§ **YOUR OBJECTIVE**: Render as a numbered list, omitting blank lines, the lines from the line containing "Identify the location of property-name: Library." through the last line, both included. Leave out the pictures.

§ **DATASET RECORDS**:
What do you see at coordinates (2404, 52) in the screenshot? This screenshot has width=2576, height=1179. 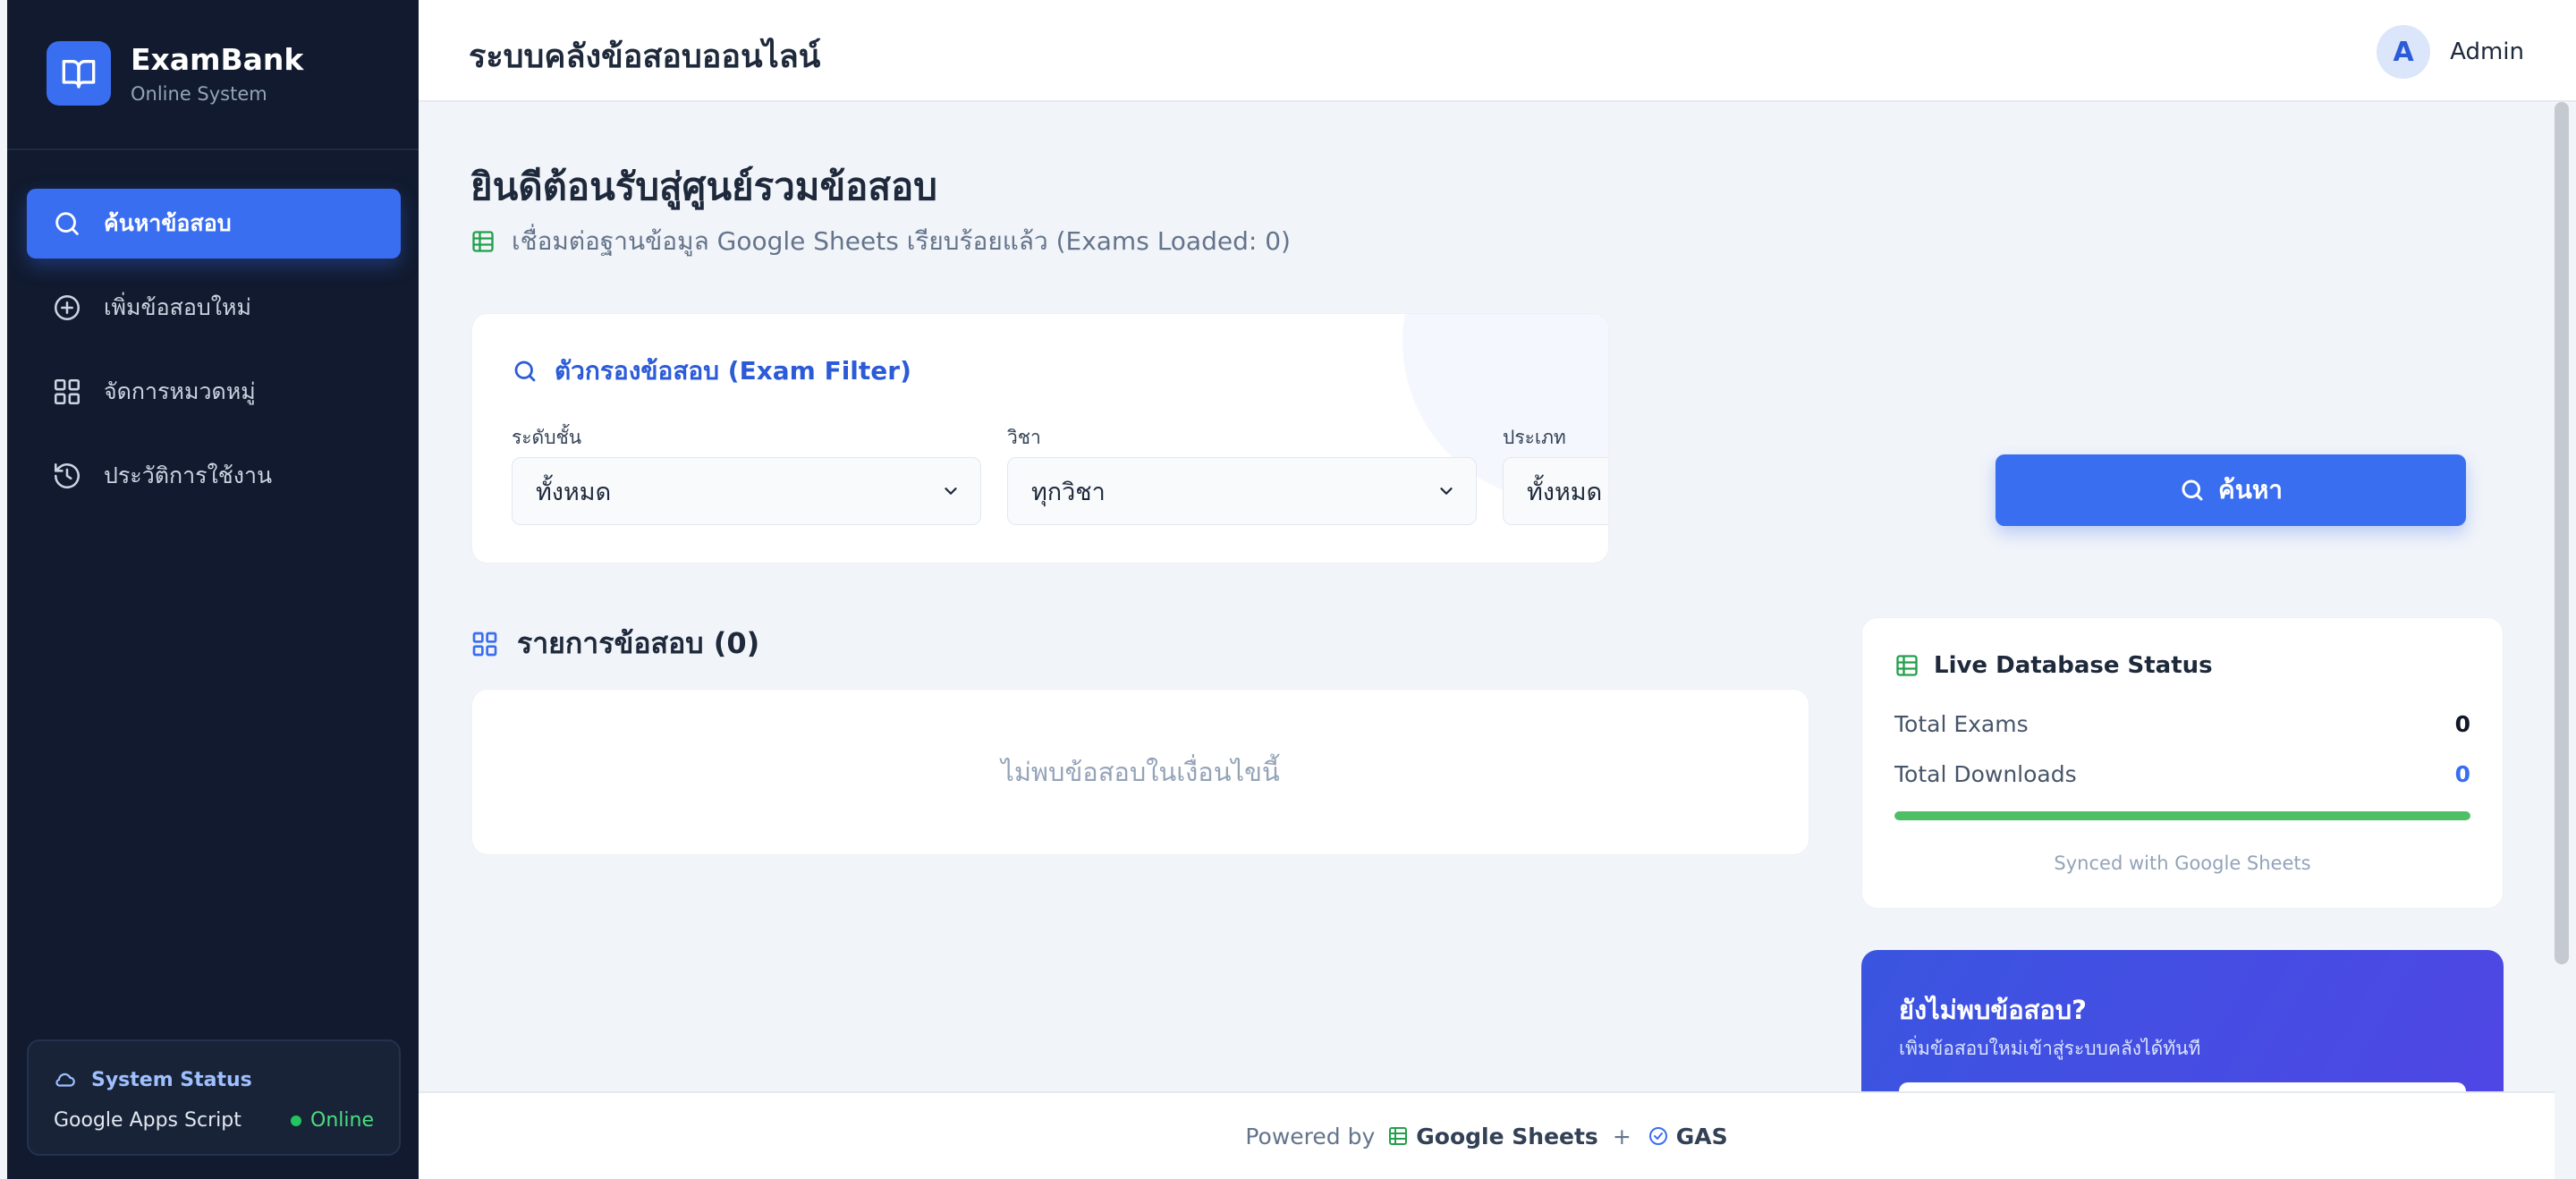 I see `avatar: A` at bounding box center [2404, 52].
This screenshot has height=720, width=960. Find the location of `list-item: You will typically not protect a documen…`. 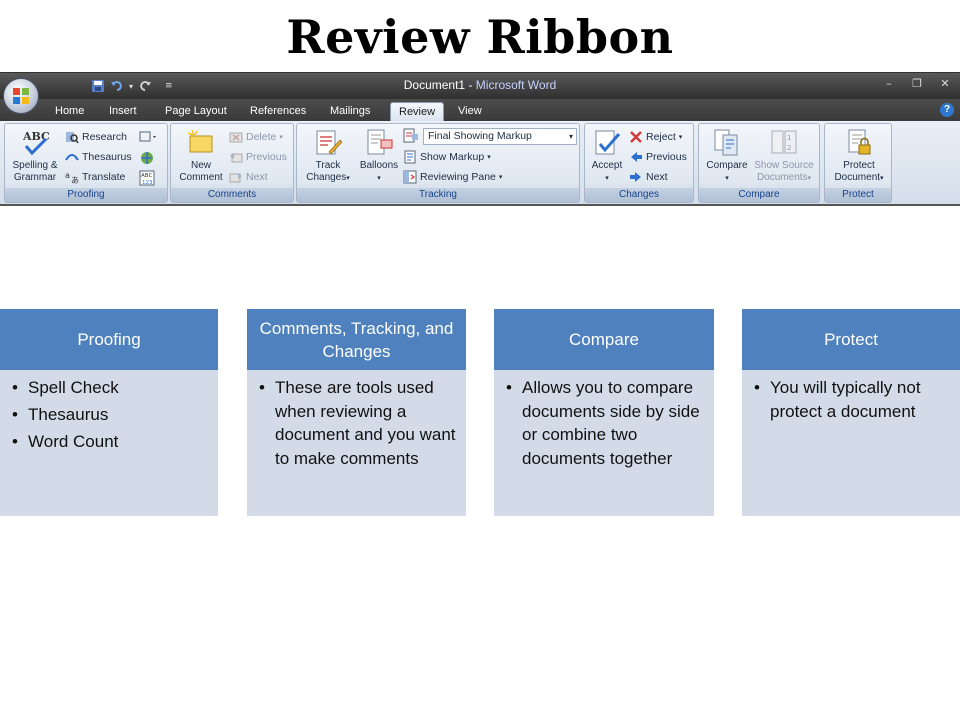

list-item: You will typically not protect a documen… is located at coordinates (851, 400).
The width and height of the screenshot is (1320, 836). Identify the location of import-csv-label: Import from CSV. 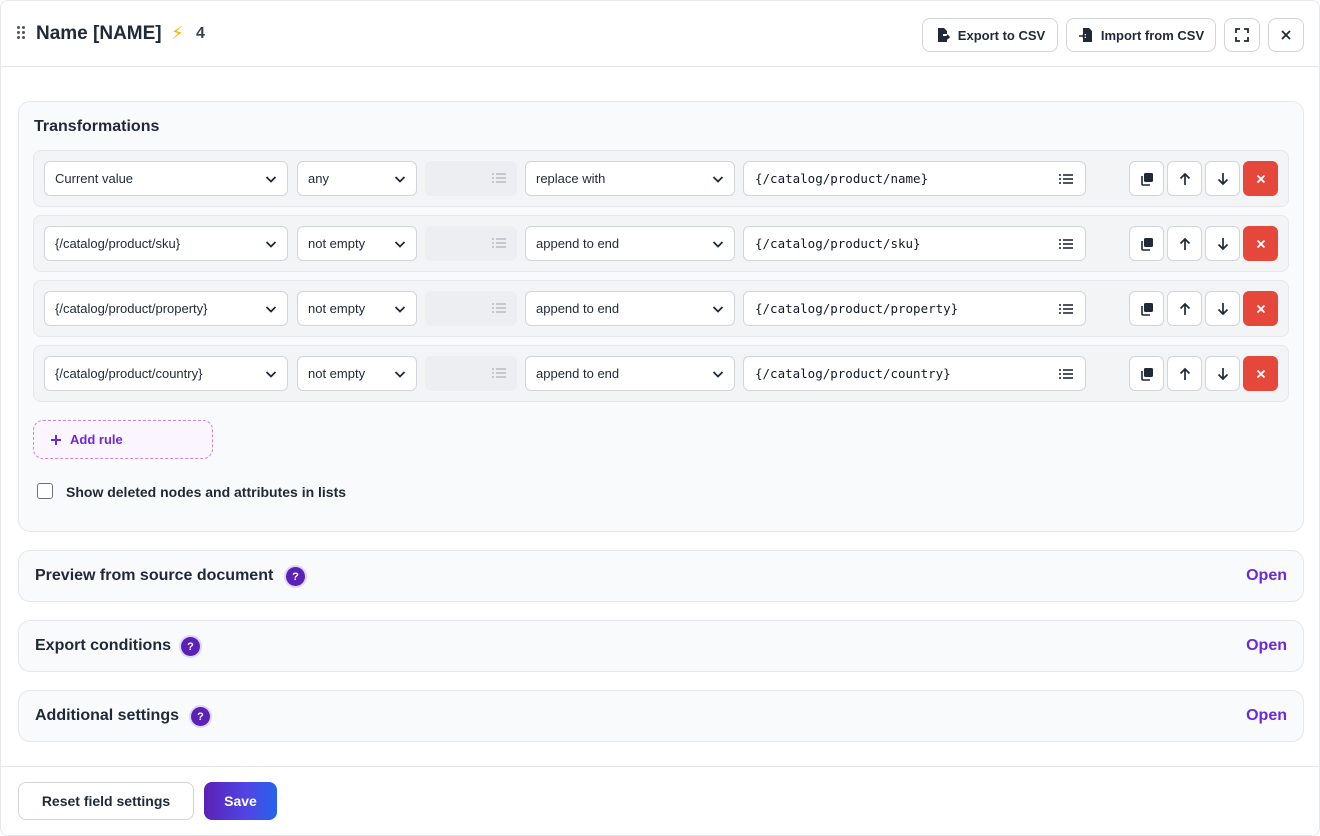
(1152, 35).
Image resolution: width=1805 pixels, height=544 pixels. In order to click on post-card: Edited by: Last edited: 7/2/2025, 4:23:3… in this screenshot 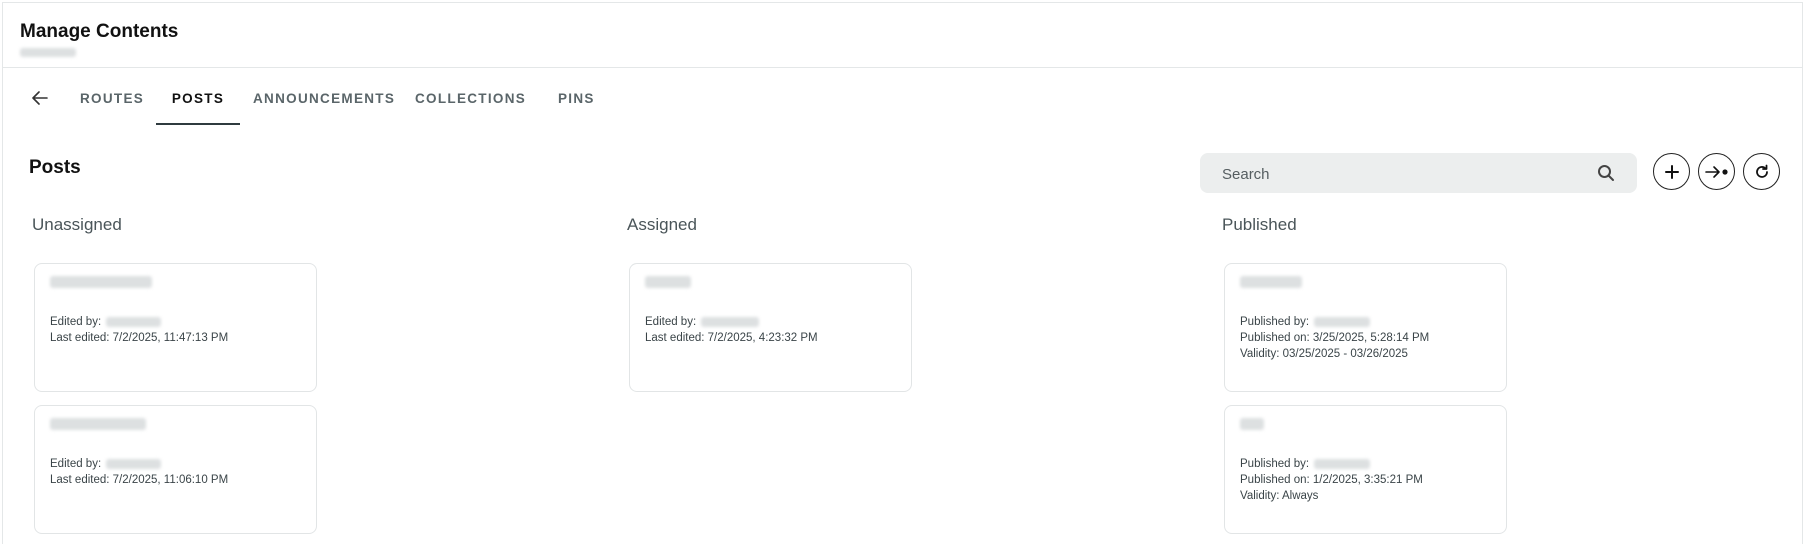, I will do `click(770, 328)`.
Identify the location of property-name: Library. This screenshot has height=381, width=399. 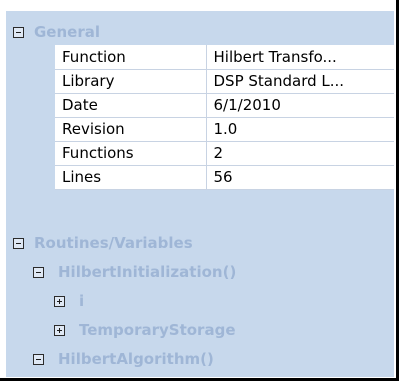
(131, 82).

§ **TASK RESULT**:
1. Identify the location of property-name: Library. This screenshot has height=381, width=399. 
2. (131, 82).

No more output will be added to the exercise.